# Required work
Your answer should hold exactly the lines beginning with the one that contains "Where should I click to: Check" and ending with the last line of the material, both included. Leave every picture out.

# Information
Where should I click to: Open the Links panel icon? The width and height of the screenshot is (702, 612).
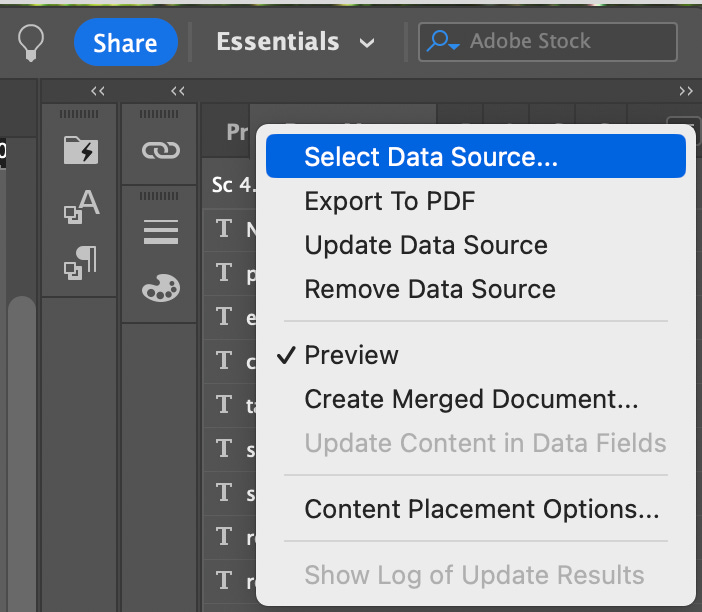click(x=160, y=150)
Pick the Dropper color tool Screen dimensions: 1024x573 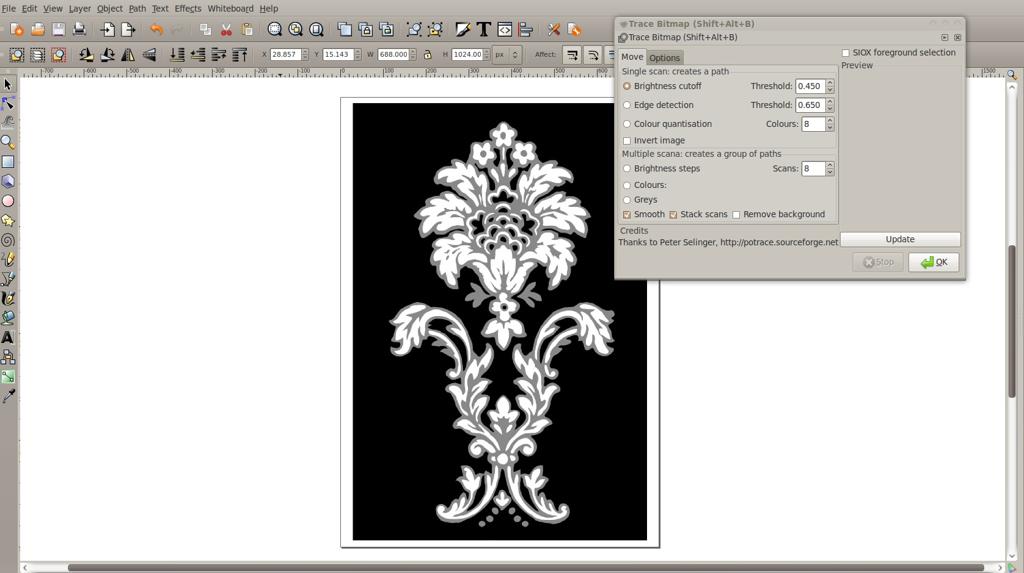pyautogui.click(x=8, y=396)
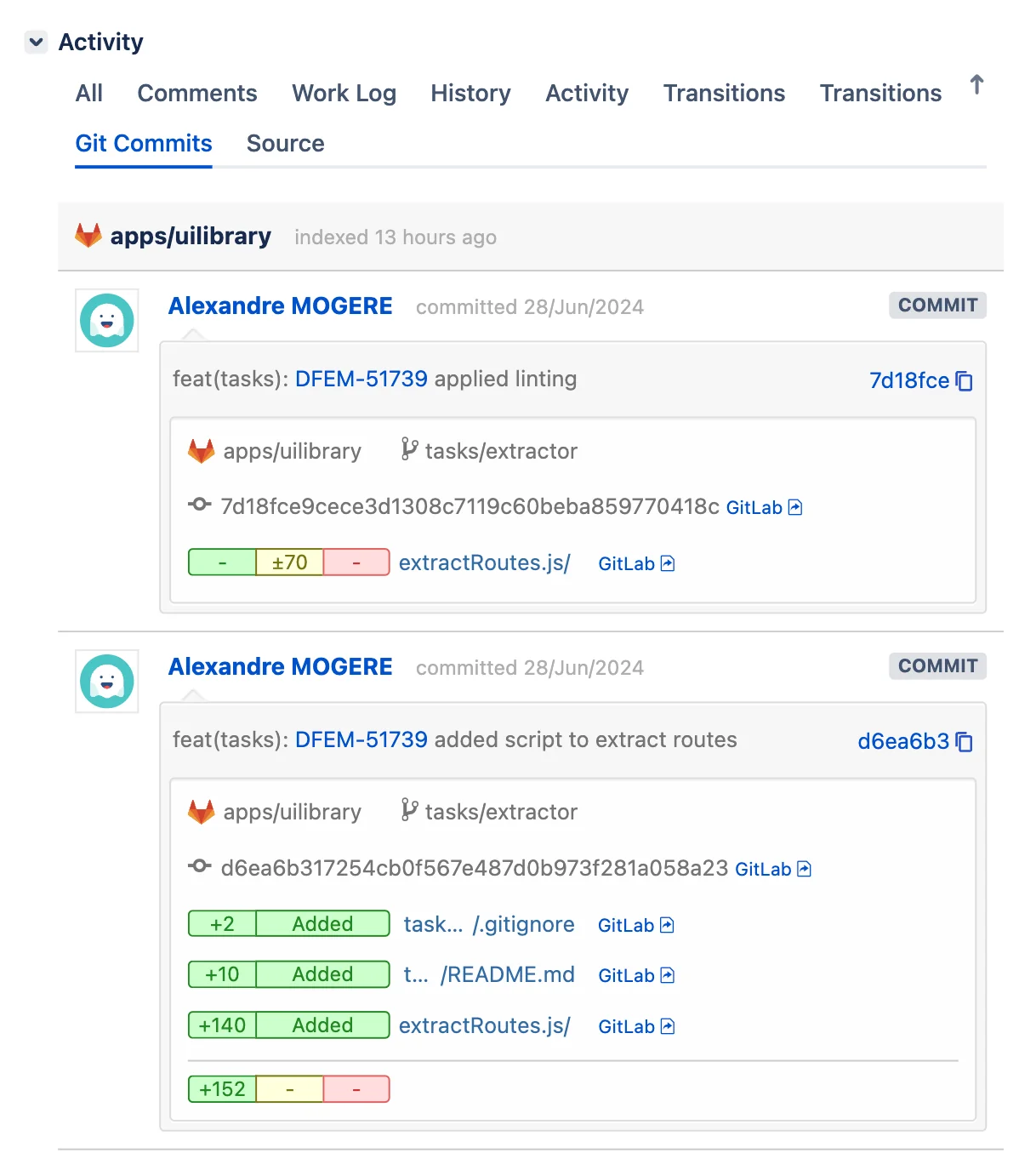The height and width of the screenshot is (1176, 1036).
Task: Open the DFEM-51739 issue link in the linting commit
Action: click(x=360, y=380)
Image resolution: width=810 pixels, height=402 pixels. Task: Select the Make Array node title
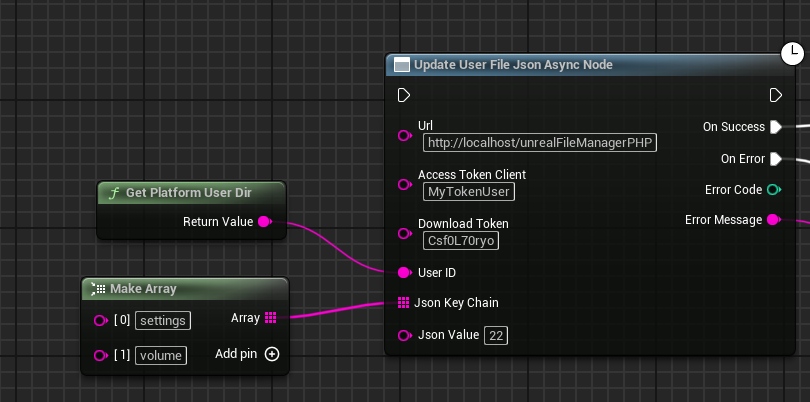pos(144,289)
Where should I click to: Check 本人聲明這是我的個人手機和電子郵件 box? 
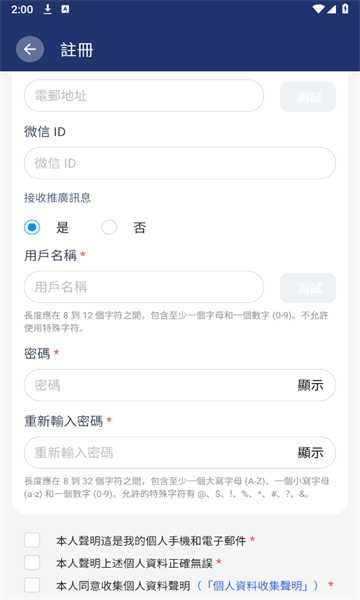coord(32,540)
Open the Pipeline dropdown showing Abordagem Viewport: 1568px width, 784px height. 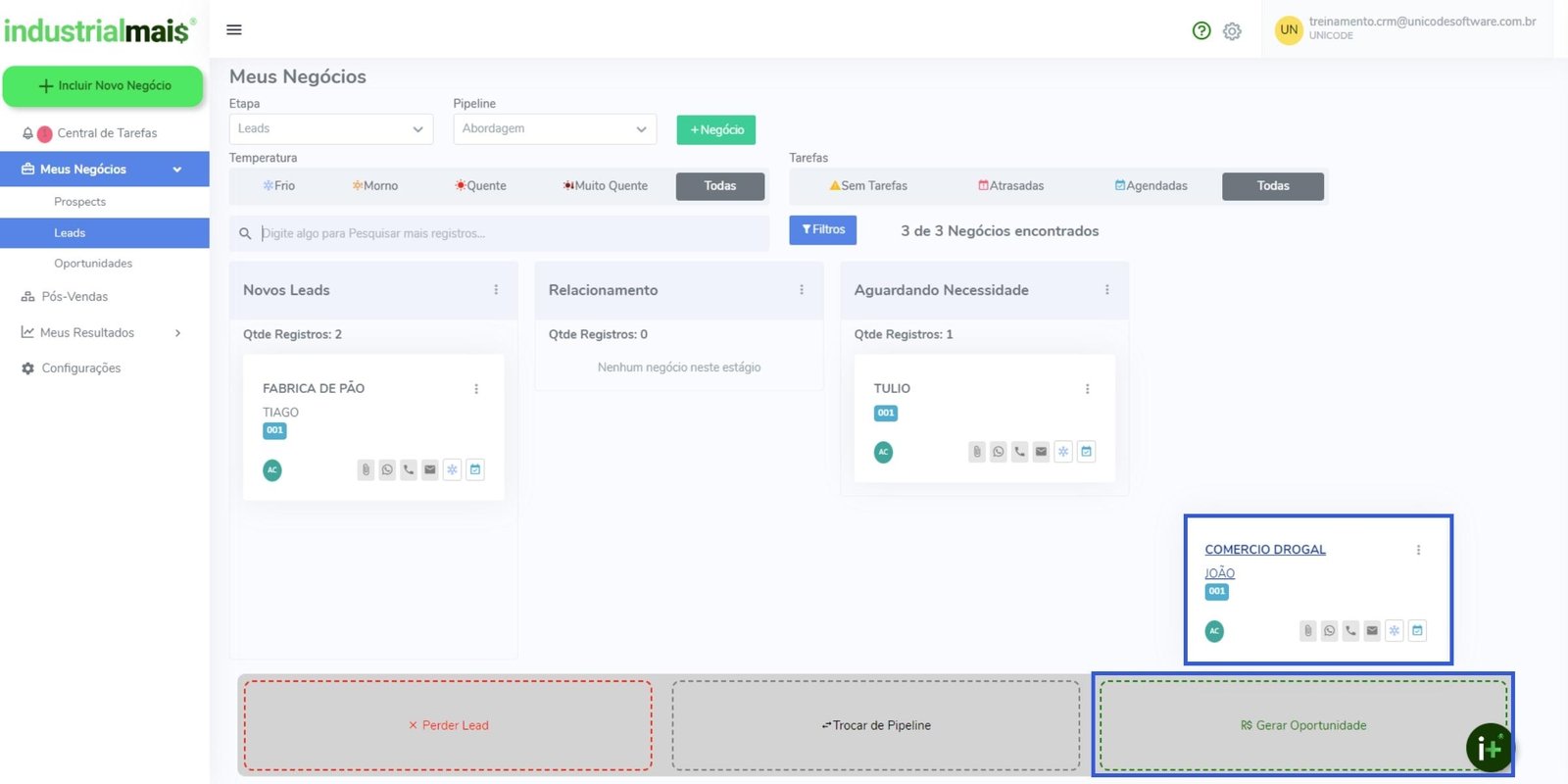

# Completed exercise
Where should I click to: Check 本人聲明這是我的個人手機和電子郵件 box? 
coord(32,540)
Open the Pipeline dropdown showing Abordagem Viewport: 1568px width, 784px height. 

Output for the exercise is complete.